No pain in the hospital -- wishful thinking or reality?
More than 80% of hospitalized patients suffer more severe pain than necessary. This is the conclusion of Christoph Maier (Bochum University Hospital, Bochum, Germany) and his coauthors in their interim report of the Pain-Free Hospital Project ("Schmerzfreies Krankenhaus"), which appears in the current issue of Deutsches Ärzteblatt International (Dtsch Arztebl Int 2010; 107[36]: 607-14). The project, which was initiated in 2003, has the goal of improving pain management in hospitals across Germany.
To study the quality of pain therapy, the authors evaluated anonymous questionnaires filled out by approximately 2250 surgical patients and nearly 1000 non-surgical patients from 25 German hospitals. In the period 2004 to 2006, the study participants were interviewed about the intensity of their pain and the effectiveness of pain therapy.

==*==

Continue the passage on the Pain-Free Hospital Project from the point where it stops.

Input data ▸
==*==

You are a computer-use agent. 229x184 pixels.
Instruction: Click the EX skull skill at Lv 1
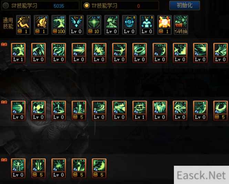point(139,111)
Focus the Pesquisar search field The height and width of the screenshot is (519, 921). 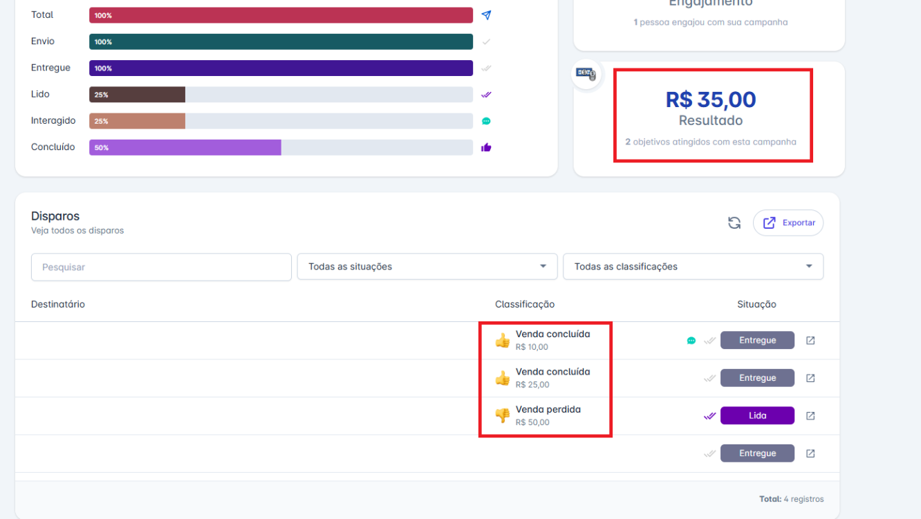coord(161,267)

==*==

Result ▸
Approximately one-third of both the surgical and the non-surgical patients complained of moderate to severe pain at rest, while more than half of each group complained of moderate to severe movement-related pain. All in all, 56% of the participating patients had pain that they described as unbearable. More than 55% of the persons questioned considered their pain therapy in the hospital to have been unsatisfactory.
The authors believe these results indicate a clear need for improvement in pain therapy in German hospitals. In a small number of hospitals, exemplary efforts in this direction are already underway, demonstrating that effective pain therapy is indeed possible for both surgical and non-surgical patients.